§ **Assigned task**: Between the line containing "944x531 pixels." and the line containing "Open Notifications settings" lies a run of lines; give that run again exactly, with both of those lines, and nothing else from the entries below.

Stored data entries
----
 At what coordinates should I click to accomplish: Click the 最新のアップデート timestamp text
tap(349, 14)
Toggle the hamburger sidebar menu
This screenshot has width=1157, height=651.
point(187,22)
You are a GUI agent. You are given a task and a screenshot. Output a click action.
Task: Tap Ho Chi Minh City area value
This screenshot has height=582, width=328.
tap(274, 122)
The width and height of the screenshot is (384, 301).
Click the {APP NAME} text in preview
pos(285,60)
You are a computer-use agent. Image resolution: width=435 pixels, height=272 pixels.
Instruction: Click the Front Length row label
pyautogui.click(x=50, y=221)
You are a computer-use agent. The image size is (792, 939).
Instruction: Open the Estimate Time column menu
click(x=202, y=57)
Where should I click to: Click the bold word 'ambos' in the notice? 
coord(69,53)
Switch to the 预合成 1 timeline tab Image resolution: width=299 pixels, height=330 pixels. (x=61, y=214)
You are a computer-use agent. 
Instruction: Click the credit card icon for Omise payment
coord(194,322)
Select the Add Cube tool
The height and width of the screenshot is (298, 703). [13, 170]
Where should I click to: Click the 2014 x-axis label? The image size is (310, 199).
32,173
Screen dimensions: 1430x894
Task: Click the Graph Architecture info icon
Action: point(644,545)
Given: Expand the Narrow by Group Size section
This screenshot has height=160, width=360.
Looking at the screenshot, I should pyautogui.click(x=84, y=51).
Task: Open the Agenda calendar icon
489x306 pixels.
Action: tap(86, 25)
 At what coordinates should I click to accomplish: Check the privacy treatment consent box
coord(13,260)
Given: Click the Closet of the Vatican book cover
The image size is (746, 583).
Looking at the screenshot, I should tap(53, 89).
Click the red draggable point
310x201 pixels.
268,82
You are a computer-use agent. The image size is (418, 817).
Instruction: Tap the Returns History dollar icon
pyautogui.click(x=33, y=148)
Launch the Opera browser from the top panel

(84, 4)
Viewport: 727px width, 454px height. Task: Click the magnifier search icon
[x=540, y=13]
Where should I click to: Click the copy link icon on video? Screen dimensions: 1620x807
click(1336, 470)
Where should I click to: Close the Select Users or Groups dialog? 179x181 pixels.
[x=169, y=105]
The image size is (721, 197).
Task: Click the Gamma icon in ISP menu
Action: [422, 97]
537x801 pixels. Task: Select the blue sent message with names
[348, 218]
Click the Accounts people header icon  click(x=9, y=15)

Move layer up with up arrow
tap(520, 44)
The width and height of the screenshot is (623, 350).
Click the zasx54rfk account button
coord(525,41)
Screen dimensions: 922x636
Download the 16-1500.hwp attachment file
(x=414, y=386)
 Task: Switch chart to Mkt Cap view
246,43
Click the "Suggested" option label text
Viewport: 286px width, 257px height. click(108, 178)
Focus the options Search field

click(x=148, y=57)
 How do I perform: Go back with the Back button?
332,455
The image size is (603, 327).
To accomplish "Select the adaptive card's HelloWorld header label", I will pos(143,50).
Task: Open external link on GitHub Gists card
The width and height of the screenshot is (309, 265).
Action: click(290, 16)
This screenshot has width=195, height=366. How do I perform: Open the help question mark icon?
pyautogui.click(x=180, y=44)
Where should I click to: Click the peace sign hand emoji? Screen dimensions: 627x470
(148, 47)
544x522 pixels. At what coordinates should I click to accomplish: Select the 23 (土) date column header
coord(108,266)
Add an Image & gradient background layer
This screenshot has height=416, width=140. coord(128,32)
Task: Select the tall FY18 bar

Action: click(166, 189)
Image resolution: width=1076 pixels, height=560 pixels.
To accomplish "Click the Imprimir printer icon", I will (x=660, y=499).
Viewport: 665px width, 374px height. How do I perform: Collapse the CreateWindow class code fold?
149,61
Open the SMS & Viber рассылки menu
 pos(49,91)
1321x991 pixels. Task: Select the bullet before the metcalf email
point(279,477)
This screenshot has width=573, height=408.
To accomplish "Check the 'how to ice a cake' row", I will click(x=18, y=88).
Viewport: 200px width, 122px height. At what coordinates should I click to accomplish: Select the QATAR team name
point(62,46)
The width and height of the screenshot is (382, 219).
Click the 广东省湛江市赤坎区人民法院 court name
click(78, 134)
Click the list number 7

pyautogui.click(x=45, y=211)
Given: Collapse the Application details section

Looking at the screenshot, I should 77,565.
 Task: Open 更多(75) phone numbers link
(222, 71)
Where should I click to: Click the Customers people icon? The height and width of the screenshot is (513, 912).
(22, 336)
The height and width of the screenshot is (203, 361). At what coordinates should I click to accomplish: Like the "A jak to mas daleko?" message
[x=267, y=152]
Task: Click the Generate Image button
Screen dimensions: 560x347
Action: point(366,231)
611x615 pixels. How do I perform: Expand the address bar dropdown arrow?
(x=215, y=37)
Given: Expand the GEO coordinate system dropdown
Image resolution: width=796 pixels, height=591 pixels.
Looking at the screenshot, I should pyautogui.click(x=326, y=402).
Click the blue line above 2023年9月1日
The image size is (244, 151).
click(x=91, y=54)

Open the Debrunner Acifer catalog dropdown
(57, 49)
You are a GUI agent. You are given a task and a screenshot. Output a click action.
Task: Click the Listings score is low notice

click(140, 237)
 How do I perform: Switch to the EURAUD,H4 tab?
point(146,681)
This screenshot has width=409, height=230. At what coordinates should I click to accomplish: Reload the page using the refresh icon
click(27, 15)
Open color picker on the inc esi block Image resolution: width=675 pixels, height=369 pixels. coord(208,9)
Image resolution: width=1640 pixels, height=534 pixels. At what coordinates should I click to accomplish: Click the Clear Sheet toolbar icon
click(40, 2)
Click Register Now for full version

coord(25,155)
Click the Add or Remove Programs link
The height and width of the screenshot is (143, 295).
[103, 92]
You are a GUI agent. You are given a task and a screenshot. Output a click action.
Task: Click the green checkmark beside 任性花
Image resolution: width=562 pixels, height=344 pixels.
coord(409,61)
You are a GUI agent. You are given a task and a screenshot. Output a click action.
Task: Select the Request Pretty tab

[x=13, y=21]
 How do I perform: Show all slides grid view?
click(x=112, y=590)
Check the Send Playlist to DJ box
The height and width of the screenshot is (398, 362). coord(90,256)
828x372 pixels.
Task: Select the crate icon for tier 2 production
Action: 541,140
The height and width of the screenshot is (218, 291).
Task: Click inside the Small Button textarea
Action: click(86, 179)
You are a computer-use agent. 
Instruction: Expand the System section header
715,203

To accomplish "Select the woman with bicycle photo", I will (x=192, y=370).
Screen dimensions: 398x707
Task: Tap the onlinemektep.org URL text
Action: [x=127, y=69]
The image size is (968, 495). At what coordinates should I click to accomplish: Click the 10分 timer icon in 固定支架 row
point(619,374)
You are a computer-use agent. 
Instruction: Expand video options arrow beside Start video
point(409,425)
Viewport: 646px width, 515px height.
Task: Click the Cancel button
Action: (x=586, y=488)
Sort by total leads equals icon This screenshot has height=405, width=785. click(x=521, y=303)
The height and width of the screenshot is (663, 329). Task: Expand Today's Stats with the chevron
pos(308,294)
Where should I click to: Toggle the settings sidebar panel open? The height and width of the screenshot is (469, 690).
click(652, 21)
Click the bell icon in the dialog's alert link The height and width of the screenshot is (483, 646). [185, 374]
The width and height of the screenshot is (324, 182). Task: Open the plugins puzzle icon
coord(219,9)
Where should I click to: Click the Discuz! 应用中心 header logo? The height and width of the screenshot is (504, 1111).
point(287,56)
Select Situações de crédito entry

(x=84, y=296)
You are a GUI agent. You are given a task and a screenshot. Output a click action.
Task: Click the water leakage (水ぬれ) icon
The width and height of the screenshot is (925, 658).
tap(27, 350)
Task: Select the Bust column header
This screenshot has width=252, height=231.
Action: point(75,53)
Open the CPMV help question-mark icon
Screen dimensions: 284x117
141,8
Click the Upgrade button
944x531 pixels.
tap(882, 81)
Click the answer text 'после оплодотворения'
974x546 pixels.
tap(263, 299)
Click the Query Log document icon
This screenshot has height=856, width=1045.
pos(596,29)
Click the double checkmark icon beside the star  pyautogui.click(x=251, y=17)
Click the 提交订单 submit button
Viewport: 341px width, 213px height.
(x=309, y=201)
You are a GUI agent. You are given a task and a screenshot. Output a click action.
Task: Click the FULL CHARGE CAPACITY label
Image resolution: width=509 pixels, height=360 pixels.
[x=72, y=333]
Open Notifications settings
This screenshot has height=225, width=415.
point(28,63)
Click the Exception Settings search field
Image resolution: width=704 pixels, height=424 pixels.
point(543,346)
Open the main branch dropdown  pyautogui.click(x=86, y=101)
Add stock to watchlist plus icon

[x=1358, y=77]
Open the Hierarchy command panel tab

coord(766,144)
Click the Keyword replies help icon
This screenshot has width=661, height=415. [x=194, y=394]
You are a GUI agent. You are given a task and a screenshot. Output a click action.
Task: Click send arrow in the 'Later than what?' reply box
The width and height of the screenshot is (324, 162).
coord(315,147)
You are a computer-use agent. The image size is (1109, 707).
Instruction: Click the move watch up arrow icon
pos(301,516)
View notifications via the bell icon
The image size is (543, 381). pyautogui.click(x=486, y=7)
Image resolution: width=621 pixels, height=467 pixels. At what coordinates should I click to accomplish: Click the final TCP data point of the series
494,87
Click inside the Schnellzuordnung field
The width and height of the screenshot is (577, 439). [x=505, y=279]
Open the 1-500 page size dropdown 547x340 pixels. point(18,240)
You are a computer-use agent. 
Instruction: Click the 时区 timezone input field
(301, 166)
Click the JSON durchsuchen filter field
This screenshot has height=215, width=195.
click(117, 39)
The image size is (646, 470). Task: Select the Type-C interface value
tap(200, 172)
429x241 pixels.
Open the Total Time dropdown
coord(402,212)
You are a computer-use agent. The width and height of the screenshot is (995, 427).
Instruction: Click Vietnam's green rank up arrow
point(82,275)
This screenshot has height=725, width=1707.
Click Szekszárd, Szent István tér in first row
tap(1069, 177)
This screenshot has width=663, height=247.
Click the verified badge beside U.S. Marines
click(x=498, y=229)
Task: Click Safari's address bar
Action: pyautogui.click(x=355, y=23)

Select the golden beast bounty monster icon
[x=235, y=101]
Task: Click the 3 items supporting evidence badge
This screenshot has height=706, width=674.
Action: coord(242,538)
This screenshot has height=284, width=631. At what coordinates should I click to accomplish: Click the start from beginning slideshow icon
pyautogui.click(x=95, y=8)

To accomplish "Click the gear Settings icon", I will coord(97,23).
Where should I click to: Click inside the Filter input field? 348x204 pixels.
----
§ **Written answer**:
944x531 pixels.
tap(882, 81)
Click the answer text 'после оплодотворения'
974x546 pixels.
tap(263, 299)
Click the Query Log document icon
This screenshot has height=856, width=1045.
pos(596,29)
Click the double checkmark icon beside the star  pyautogui.click(x=251, y=17)
Click the 提交订单 submit button
Viewport: 341px width, 213px height.
(x=309, y=201)
You are a GUI agent. You are given a task and a screenshot. Output a click action.
Task: Click the FULL CHARGE CAPACITY label
Image resolution: width=509 pixels, height=360 pixels.
[x=72, y=333]
Open Notifications settings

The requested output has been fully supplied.